Energie, douceur et bienveillance sont les maîtres-mots d'Ali & Ava. Avec cette histoire, Clio Barnard a souhaité mettre en lumière l'extraordinaire dans la vie de deux êtres ordinaires originaires de Bradford, en Angleterre. Ava est si occupée à prendre soin de ses proches qu'elle n'a pas conscience de sa solitude. Ali, lui, voit son mariage partir en fumée et n'ose pas en parler aux siens. Ali & Ava c'est le récit de leur "rencontre" dans sa forme la plus noble : celle qui naît d'une alchimie, d'un sentiment de bien-être partagé, loin des attentes amoureuses ou des points communs. Une symbiose d'âmes, en quelque sorte. L'optimisme né de leur connexion est amplifié par la musique omniprésente, du rap génial sur un capot de voiture au folk émouvant dans un pub, en passant par cette merveilleuse scène d'écoute partagée sur un canapé. Evidemment, Ava et Ali doivent beaucoup à leurs interprètes, les attendrissants et lumineux Adeel Akhtar et Claire Rushbrook. Deux bouffées d'air frais au cœur d'une bulle mélodramatique. Le talent de Clio Barnard ne réside pas seulement dans sa capacité à nous faire aimer son film fort et vite, mais dans son habileté à livrer un feel très good movie tout en gardant un background social sur les rapports de classes, le racisme ou les violences conjugales. Par son quotidien gris où les sentiments fleurissent, Ali & Ava nous convainc qu'on peut parler d'amour sans chichi tout en plantant la graine de l'espoir. Rafraîchissant.

Avec Claire Rushbrook, Adeel Akhtar, Shawn Thomas... (1h35)
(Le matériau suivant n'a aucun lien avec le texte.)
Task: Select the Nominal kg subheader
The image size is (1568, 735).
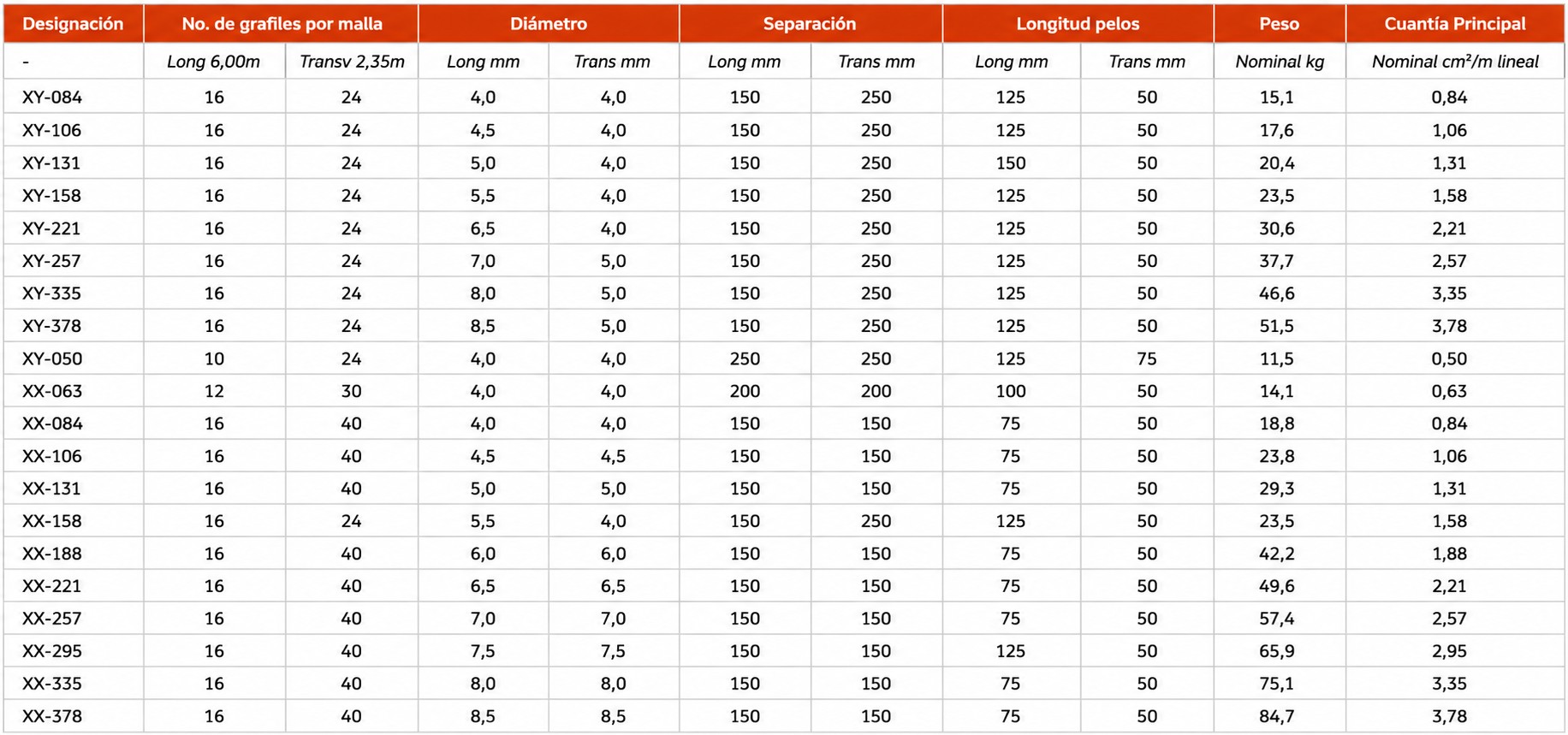Action: coord(1280,62)
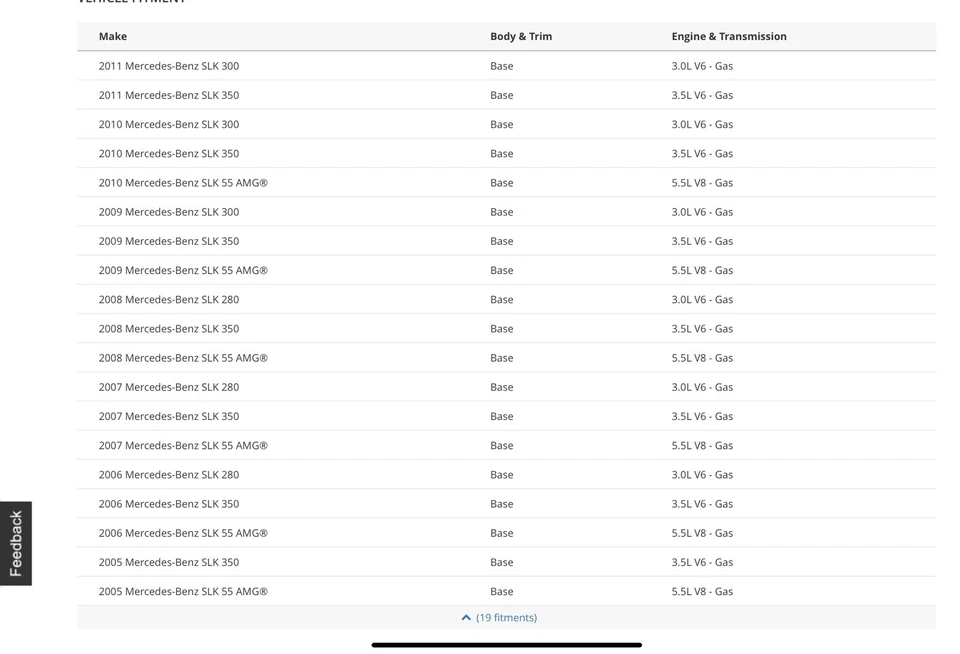Select the 2005 Mercedes-Benz SLK 55 AMG entry
Screen dimensions: 960x654
click(183, 591)
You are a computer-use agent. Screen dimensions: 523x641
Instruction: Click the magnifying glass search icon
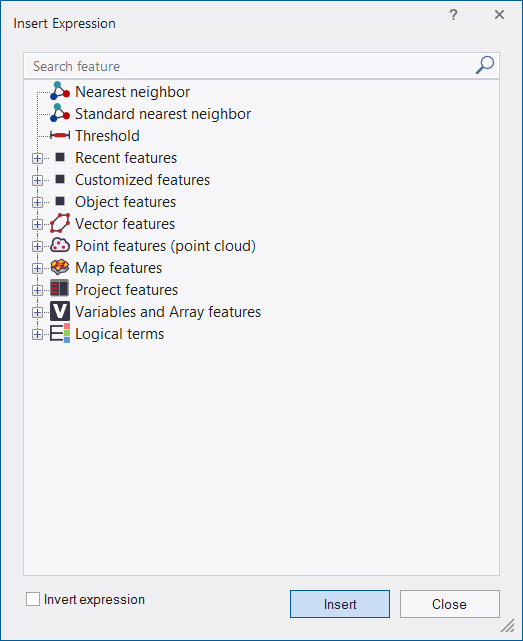click(x=485, y=65)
Rien à foutre, d'Emmanuel Marre et Julie Lecoustre

© Condor Distribution

Dans Rien à Foutre, Adèle Exarchopoulos donne corps aux travailleurs du ciel. L'actrice incarne une hôtesse de l'air de 26 ans, menant de front sa vie dans les airs au service d'une compagnie low-cost. Comme beaucoup, elle a choisi cette voie aérienne pour voyager et se contente de regarder à travers le hublot vers des destinations pas toujours exotiques. Tout ça lui va bien. Les soirées alcoolisées entre deux vols, les conquêtes d'un soir, la colocation entre hôtesses de l'air à Lanzarote... Une vie légère, sans attache ni grande ambition. Quand des syndicalistes l'haranguent sur le tarmac pour dénoncer ses conditions de travail, elle leur répond qu'elle n'a pas le temps de les écouter, elle a du boulot et il lui convient. Rien ne l'atteint, son apparente sérénité est robuste. Mais peut-on réellement survoler sa vie sans se crasher ? Avec ce portrait filmé au plus près de son personnage, les réalisateurs interrogent la force du déni, l'attraction de la fuite en avant, mais aussi le revers de la standardisation. Le monde moderne, lissé, éphémère, instagrammable, est une aubaine pour qui souhaite éviter de confronter ses blessures. Adèle Exarchopoulos est immensément douée pour aborder ces vagues internes. Derrière une façade joviale, présentable, elle laisse paraître un bouillonnement qu'on devine dévastateur. Une masterclass d'actrice, servie sur un plateau (repas).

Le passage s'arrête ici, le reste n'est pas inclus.